По всей площади подвала расставлены стеллажи, на которых громоздятся ящики, коробки, свёртки. Справа от входа распластался массивный стол с придвинутым к нему стулом. Возле стола приютилась металлическая тумба с множеством полочек и ящичков. Похоже на картотеку или хранилище коробок с кристаллами – носителями информации. В стене напротив стола – дверь сейфа…

Ну и какого чёрта я попёрся вниз? Здесь нет для меня ни чего интересного… И в тоннеле, что за решеткой напротив, скорее всего – тоже.

– Владимир Семёнович, заходите!..

Я от неожиданности вздрогнул. Голос был не знакомым – рокочущим и без акцента.

– Не бойтесь!..

Чья-то сильная рука подтолкнула меня в помещение. Я перешагнул порожек и оглянулся…

27

…Весенний субботник в милицейских подразделениях Москвы и Подмосковья назначили на конец апреля…

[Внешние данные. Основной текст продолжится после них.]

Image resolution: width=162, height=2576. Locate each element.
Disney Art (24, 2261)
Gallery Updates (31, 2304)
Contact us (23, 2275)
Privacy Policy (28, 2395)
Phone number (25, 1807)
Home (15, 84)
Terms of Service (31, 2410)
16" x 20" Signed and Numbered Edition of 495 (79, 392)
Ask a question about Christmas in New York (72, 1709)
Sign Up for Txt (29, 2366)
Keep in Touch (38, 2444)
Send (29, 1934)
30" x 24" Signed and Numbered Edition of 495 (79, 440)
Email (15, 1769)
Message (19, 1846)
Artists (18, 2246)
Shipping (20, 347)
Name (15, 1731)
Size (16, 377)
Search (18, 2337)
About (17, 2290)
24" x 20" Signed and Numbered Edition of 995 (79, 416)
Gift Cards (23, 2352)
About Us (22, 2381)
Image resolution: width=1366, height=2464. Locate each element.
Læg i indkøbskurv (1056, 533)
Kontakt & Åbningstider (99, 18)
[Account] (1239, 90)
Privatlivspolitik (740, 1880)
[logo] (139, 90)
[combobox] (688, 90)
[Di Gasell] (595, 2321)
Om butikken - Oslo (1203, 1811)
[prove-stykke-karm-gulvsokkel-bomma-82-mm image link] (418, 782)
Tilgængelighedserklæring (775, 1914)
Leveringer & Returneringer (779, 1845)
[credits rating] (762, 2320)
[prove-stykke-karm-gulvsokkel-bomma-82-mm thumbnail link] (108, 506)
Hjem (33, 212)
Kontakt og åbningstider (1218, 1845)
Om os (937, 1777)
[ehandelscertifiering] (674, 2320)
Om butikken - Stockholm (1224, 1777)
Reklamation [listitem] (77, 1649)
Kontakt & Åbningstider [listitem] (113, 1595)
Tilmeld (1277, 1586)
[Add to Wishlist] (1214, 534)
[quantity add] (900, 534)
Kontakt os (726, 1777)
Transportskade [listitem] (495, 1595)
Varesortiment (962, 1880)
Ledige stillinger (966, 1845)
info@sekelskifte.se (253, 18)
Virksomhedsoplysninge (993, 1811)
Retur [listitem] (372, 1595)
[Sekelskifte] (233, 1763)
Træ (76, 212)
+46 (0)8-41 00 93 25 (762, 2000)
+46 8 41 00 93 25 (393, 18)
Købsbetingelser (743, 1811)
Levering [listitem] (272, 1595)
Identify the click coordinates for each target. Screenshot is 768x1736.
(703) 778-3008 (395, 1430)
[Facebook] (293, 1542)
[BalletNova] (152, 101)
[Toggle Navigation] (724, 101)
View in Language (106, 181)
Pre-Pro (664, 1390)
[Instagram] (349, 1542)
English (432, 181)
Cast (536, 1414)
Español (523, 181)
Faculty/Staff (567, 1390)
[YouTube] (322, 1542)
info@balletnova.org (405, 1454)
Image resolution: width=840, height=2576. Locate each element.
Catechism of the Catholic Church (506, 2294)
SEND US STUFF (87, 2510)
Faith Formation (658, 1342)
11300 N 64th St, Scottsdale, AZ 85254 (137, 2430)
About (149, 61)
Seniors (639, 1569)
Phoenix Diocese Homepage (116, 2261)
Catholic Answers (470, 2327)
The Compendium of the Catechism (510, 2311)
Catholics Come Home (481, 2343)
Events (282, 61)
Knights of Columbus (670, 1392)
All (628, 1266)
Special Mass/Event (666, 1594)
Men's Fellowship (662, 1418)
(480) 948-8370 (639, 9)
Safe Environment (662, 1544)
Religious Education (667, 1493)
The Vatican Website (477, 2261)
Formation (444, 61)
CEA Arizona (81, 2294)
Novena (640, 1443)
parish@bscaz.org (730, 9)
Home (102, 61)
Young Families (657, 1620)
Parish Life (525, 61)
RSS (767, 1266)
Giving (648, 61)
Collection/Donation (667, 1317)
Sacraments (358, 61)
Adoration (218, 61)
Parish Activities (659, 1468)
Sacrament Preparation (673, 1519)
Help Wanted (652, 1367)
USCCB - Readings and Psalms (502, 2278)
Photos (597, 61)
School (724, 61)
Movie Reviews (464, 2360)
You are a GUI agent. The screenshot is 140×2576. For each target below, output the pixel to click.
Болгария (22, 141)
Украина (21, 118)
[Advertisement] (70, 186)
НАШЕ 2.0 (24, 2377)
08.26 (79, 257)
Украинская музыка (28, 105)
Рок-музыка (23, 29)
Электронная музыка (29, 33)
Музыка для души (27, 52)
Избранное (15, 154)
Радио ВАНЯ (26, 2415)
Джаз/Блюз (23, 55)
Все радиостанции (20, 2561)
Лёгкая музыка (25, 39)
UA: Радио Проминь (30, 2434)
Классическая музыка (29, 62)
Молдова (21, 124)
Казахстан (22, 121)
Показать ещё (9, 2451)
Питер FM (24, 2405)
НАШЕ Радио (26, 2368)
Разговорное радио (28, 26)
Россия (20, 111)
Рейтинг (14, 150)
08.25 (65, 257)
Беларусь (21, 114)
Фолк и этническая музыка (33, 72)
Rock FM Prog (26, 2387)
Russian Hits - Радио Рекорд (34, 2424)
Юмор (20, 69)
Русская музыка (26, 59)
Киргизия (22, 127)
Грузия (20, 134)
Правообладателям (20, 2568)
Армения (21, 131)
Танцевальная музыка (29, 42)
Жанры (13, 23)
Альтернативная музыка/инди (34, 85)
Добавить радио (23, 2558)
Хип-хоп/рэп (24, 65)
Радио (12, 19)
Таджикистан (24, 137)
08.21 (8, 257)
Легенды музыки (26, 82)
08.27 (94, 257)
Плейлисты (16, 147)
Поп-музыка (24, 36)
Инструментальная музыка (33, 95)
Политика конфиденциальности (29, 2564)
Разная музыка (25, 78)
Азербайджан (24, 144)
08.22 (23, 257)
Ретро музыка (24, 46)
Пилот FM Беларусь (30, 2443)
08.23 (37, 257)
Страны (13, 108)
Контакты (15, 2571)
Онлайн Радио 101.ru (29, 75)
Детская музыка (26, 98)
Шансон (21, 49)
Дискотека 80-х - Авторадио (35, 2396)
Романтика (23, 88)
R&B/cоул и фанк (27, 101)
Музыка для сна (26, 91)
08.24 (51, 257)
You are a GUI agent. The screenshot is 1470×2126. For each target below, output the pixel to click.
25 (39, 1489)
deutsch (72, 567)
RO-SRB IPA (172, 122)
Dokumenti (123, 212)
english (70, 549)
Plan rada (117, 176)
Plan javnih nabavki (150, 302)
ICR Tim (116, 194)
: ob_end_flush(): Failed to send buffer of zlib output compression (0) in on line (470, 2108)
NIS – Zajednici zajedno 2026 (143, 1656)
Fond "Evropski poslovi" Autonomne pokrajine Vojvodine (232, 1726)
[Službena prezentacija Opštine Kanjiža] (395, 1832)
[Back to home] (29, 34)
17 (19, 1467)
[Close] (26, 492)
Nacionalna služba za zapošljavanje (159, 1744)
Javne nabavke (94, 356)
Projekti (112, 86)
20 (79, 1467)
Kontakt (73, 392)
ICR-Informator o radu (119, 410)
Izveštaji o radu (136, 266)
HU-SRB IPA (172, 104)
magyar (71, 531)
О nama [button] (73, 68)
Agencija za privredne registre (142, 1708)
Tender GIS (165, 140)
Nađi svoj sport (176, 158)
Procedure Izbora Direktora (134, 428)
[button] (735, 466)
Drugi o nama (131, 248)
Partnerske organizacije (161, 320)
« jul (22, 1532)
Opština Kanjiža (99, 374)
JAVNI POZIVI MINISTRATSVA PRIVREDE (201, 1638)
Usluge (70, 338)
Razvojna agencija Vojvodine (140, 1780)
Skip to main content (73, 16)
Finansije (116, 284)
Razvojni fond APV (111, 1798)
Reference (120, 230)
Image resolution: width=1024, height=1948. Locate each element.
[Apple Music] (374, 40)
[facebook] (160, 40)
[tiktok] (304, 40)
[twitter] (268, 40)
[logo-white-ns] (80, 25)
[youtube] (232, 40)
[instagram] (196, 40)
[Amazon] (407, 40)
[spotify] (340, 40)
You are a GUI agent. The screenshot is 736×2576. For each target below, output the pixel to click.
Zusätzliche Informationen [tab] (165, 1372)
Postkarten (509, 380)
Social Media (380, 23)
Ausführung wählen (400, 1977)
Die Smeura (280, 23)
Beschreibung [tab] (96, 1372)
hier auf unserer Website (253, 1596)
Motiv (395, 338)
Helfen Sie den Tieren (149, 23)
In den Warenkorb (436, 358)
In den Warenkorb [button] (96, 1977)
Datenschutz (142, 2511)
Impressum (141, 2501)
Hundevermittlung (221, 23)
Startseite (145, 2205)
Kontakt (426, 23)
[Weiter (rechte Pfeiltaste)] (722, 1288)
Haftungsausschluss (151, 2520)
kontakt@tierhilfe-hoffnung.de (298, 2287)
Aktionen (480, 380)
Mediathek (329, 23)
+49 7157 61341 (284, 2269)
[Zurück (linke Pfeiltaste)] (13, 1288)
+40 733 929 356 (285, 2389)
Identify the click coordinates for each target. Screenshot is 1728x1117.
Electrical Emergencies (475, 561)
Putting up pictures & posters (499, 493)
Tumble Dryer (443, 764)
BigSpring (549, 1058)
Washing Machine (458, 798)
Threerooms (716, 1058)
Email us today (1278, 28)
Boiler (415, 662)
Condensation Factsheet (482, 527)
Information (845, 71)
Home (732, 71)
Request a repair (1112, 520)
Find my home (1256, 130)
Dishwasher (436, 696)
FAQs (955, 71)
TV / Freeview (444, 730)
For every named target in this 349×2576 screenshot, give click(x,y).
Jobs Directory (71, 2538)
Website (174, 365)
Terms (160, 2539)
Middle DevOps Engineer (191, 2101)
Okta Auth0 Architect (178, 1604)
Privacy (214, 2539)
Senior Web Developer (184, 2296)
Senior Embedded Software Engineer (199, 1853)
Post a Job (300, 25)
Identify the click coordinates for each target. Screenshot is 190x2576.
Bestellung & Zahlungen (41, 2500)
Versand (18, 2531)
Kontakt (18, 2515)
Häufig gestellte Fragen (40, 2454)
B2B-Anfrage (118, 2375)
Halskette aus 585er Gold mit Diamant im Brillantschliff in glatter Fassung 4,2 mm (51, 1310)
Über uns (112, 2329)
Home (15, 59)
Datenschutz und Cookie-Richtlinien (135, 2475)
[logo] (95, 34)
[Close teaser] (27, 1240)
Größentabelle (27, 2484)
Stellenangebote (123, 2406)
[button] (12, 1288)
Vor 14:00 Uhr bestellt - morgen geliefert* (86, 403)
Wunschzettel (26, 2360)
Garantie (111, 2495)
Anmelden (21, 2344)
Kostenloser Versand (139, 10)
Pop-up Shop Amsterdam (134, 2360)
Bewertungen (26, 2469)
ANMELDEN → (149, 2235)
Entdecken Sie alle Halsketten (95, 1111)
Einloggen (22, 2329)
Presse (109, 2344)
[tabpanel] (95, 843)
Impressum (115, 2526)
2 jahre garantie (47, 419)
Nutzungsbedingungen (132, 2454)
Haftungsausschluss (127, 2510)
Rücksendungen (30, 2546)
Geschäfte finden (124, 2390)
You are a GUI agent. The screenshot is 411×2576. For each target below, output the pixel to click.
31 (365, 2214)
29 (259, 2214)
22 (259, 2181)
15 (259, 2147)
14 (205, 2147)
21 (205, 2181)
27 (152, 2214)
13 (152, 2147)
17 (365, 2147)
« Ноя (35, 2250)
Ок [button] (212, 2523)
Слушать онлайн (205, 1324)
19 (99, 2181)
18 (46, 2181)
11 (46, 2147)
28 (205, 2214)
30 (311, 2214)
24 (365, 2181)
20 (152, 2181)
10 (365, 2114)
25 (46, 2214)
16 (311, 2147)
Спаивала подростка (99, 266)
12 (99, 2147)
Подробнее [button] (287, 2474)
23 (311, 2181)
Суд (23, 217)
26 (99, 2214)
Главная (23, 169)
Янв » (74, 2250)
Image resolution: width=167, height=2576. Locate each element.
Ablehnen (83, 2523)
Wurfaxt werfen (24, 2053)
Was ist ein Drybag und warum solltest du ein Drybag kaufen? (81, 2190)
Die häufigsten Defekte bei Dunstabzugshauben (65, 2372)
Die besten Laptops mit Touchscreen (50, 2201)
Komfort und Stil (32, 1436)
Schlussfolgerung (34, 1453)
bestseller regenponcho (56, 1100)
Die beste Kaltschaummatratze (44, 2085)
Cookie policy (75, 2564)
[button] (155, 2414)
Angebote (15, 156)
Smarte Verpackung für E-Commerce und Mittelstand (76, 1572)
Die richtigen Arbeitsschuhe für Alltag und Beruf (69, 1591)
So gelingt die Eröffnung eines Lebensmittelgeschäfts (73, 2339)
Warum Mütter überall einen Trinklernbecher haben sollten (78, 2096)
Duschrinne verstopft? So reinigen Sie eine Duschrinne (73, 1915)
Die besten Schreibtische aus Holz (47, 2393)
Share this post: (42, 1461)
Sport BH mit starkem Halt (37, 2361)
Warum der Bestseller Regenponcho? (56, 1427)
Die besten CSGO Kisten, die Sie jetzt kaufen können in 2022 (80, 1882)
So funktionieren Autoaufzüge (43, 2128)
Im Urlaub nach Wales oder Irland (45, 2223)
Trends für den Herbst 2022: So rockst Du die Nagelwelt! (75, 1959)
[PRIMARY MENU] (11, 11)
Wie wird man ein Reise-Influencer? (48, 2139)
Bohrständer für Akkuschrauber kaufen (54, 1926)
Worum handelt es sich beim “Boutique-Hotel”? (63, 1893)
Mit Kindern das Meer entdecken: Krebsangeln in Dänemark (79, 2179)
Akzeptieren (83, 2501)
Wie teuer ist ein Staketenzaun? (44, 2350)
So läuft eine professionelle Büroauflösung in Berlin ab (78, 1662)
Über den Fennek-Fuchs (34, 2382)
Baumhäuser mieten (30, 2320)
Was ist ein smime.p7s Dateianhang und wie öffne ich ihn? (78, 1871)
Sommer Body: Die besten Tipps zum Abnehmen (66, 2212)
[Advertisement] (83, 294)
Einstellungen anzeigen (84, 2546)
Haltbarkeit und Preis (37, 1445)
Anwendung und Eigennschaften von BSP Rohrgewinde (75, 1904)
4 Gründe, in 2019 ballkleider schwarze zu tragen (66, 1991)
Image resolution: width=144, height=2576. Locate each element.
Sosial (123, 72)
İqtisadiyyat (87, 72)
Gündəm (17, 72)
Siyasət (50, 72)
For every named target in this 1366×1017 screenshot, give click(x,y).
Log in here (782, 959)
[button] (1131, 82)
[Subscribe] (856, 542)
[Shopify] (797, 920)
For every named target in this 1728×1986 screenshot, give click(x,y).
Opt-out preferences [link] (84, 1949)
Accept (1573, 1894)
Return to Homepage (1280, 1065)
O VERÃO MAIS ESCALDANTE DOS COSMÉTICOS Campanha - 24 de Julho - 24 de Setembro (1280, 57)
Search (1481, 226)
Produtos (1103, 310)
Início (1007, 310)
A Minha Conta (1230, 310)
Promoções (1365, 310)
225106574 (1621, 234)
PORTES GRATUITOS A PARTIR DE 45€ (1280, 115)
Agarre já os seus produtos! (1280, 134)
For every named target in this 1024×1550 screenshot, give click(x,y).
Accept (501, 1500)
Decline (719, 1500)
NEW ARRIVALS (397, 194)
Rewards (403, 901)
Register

Как и в ушедшие в быль времена, в коммунистические праздники «весны и труда», нам предстояло навести порядок в помещениях отдела и на прилегающей к зданию территории.

Как и раньше, свободные от службы сотрудники дружно собрались на импровизированный митинг и выслушали речь начальника отдела с призывами «отдать толику своего труда на благо, и во имя…»

И мы безвозмездно и с удовольствием отдавали – драили, подметали, ремонтировали и красили часов приблизительно до двух дня. А после обеда, как и в былые времена, стали собираться в небольшие группки, по срокам выслуги, по должностям и званиям, по службам и личной признательности друг к другу, чтобы организовать небольшие фуршеты. Кажется, нечто подобное происходило и в гражданских организациях. Но в милиции это было и есть по настоящее время…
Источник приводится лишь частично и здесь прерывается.